Mercer Wealth, which globally has $160 billion in AUM, plans to boost its AUM in the region to $2-$3bn in the next 2-3 years from the present $1bn, said Yasir AbuShaban, a Dubai-based principal with Mercer Wealth.

Within the next two to three years, we are looking at reaching $2 to $3 billion as a conservative estimate and we do see an opportunity to do so,” said Mr AbuShaban.

Mercer does not directly make investments, but allocates clients’ money they have discretion to, to professional asset managers. They also provide advice to clients.

“We have buying power. We can negotiate on their (client’s) behalf with asset managers to provide them lower fees than they otherwise would have to get on their own,” he added.

Mercer Wealth’s clients include sovereign wealth funds, family offices, and insurance companies among others.

From its office in Dubai, Mercer also looks after Africa, India and Turkey, where they also see opportunity for growth.

Wealth creation in Middle East and Africa (MEA) grew 8.5 per cent to $8.1 trillion last year from $7.5tn in 2015, higher than last year’s global average of 6 per cent and the second-highest growth in a region after Asia-Pacific which grew 9.9 per cent, according to consultancy Boston Consulting Group (BCG).

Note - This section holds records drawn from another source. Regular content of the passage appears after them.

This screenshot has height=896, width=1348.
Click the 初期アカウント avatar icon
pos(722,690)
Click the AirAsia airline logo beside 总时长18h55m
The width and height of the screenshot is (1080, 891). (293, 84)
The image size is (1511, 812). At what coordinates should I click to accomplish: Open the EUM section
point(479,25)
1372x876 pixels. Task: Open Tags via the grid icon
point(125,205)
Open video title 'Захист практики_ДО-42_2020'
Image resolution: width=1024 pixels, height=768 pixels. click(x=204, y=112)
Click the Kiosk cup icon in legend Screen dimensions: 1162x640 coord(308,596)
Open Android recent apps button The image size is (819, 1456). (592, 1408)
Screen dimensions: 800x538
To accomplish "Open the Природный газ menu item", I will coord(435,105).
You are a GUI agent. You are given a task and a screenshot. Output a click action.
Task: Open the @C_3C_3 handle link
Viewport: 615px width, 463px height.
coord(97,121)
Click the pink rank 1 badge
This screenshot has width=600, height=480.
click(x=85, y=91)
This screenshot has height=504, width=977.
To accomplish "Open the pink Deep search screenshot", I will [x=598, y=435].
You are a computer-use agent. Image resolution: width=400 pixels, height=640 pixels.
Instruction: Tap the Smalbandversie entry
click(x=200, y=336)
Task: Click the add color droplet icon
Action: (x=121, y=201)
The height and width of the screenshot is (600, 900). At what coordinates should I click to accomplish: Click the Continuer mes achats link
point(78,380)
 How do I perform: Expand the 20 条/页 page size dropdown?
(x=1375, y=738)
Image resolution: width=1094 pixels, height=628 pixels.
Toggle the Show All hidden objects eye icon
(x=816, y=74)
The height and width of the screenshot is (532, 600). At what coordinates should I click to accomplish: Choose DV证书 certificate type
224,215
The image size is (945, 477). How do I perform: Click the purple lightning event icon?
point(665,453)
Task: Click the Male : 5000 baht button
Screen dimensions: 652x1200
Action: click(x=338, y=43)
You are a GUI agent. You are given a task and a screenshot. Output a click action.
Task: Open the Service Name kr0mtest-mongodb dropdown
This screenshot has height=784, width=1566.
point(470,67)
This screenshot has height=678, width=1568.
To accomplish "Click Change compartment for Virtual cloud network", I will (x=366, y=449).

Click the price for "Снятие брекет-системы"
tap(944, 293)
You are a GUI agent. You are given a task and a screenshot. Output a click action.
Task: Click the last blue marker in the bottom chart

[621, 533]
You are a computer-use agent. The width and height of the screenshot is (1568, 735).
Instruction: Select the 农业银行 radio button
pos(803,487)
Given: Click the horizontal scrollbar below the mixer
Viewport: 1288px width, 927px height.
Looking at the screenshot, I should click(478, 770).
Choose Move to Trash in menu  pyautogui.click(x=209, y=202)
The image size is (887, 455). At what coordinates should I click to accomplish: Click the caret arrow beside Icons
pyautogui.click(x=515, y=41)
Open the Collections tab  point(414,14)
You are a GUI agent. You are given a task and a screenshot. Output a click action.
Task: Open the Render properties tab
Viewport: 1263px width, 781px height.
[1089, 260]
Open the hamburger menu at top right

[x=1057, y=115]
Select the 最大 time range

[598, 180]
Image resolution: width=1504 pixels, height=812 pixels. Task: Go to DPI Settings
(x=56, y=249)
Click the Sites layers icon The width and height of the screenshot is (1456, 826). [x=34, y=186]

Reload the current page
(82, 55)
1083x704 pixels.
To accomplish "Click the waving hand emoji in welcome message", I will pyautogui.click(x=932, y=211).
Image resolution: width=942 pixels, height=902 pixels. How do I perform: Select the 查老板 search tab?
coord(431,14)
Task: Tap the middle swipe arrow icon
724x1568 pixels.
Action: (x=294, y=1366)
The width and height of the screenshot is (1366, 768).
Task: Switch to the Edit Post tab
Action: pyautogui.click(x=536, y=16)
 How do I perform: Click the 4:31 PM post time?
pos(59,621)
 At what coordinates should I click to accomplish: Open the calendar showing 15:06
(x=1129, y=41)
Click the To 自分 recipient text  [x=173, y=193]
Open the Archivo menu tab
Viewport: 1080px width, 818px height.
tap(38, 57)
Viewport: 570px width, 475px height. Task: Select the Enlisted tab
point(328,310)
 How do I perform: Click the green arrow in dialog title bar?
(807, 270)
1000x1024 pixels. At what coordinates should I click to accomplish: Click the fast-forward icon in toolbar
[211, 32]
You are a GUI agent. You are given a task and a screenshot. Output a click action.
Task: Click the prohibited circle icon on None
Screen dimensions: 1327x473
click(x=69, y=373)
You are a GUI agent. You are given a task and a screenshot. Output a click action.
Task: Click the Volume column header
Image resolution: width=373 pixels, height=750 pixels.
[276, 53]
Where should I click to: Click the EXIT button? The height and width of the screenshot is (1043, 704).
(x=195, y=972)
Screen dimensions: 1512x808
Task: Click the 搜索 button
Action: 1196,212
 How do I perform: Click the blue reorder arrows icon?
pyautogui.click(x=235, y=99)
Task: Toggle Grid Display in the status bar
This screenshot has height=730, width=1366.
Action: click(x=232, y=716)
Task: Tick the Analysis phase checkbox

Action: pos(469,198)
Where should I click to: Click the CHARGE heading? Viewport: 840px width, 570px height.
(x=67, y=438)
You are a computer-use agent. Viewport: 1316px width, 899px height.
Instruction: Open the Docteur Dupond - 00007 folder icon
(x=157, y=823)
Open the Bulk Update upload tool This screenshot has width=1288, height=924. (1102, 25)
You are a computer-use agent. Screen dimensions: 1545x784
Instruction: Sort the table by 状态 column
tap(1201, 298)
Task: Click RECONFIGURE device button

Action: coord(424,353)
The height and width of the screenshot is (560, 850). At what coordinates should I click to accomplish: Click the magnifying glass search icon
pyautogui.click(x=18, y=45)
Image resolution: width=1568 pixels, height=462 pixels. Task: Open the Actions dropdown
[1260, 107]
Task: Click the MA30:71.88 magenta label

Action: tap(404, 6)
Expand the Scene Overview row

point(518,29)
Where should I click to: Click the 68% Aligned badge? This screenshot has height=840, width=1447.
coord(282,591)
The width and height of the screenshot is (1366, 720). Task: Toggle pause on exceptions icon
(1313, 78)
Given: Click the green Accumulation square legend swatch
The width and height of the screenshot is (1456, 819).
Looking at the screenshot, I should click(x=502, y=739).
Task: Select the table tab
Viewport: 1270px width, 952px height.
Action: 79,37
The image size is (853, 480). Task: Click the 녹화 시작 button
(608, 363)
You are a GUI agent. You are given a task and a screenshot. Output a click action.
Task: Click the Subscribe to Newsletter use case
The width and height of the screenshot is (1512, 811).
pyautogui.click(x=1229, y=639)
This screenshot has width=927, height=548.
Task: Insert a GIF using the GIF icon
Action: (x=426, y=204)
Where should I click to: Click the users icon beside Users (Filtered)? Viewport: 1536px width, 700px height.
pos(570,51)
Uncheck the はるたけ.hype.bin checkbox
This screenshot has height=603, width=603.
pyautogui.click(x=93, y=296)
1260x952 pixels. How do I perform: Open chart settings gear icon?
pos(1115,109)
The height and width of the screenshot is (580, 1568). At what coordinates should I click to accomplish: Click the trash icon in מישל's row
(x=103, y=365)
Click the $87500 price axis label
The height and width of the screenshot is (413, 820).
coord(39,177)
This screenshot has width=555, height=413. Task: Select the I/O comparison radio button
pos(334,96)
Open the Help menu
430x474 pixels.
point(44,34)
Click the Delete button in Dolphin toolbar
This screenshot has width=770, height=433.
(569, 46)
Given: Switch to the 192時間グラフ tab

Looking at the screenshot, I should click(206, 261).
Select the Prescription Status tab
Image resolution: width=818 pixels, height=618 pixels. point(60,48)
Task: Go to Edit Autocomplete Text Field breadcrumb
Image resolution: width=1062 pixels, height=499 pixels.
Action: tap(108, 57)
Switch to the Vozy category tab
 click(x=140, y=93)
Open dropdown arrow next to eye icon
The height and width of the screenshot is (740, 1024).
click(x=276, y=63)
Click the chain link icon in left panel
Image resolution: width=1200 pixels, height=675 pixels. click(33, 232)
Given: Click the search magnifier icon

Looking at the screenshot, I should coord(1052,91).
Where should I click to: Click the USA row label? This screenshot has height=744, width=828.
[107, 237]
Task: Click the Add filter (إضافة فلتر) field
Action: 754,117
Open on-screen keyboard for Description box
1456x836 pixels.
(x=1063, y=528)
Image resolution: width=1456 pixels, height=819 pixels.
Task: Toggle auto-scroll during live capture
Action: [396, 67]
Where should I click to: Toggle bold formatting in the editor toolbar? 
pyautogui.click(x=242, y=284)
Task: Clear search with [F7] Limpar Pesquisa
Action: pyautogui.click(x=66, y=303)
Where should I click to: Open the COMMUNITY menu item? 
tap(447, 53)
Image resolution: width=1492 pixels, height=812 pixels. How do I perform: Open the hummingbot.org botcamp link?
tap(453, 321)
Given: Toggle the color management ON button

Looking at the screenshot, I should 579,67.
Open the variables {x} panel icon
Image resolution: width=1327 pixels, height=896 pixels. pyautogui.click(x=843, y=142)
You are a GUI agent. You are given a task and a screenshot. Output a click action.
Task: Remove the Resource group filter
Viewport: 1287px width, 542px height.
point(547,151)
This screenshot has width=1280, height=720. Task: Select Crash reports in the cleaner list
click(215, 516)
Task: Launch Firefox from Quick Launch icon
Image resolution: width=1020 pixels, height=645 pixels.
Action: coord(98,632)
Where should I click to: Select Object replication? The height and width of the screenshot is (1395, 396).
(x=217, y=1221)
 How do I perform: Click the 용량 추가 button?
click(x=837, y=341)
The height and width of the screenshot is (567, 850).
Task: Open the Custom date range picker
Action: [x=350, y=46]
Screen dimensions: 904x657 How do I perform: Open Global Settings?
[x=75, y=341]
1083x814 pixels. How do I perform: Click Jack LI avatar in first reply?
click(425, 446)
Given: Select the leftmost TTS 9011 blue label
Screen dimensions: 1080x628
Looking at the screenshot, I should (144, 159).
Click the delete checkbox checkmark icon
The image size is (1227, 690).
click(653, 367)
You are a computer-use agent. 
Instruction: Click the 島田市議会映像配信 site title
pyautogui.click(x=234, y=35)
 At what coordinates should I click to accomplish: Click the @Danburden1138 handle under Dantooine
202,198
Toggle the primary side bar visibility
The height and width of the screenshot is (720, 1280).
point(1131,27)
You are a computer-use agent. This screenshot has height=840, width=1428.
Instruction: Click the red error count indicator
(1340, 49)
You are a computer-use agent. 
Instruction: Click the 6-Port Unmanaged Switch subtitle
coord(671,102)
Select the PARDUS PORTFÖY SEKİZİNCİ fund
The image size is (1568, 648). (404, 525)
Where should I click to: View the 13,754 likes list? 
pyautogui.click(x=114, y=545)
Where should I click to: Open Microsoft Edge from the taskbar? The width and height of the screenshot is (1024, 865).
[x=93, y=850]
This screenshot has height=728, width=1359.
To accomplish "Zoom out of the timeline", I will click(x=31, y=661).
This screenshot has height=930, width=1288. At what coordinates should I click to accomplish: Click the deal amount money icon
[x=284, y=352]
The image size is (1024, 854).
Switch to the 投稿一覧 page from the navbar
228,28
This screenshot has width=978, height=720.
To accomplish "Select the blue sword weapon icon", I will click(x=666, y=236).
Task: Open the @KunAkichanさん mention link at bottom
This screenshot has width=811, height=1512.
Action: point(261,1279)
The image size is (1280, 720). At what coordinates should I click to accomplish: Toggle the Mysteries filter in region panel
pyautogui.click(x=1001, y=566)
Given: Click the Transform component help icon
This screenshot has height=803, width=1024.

In the region, where wealth grew just 1.9 per cent in 2015 compared with 2014, a pickup in oil prices has helped in wealth generation.

BCG is forecasting MEA wealth will rise to $12tn by 2021, growing at an annual average of 8 per cent.

Drivers of wealth generation in the region will be split evenly between new wealth creation and growth of performance of existing assets, according to BCG.

Another general trend in the region is clients’ looking for a comprehensive approach to investing, according to Mr AbuShaban.

“Institutional investors or some of the families are seeing a slowdown in the available capital they have to invest and in that sense they are looking at optimizing the way they manage their portfolios and making sure they are not investing haphazardly and different parts of their investment are working together,” said Mr AbuShaban.

Some clients also have a higher appetite for risk, given the low interest-rate environment that does not provide enough yield for some institutional investors. These clients are keen to invest in illiquid assets, such as private equity and infrastructure.

“What we have seen is a desire for higher returns in what has been a low-return environment specifically in various fixed income or bonds,” he said.

“In this environment, we have seen a de facto increase in the risk that clients are taking in things like illiquid investments, private equity investments, infrastructure and private debt, those kind of investments were higher illiquidity results in incrementally higher returns.”

The Abu Dhabi Investment Authority, one of the largest sovereign wealth funds, said in its 2016 report that has gradually increased its exposure in direct private equity and private credit transactions, mainly in Asian markets and especially in China and India. The authority’s private equity department focused on structured equities owing to “their defensive characteristics.”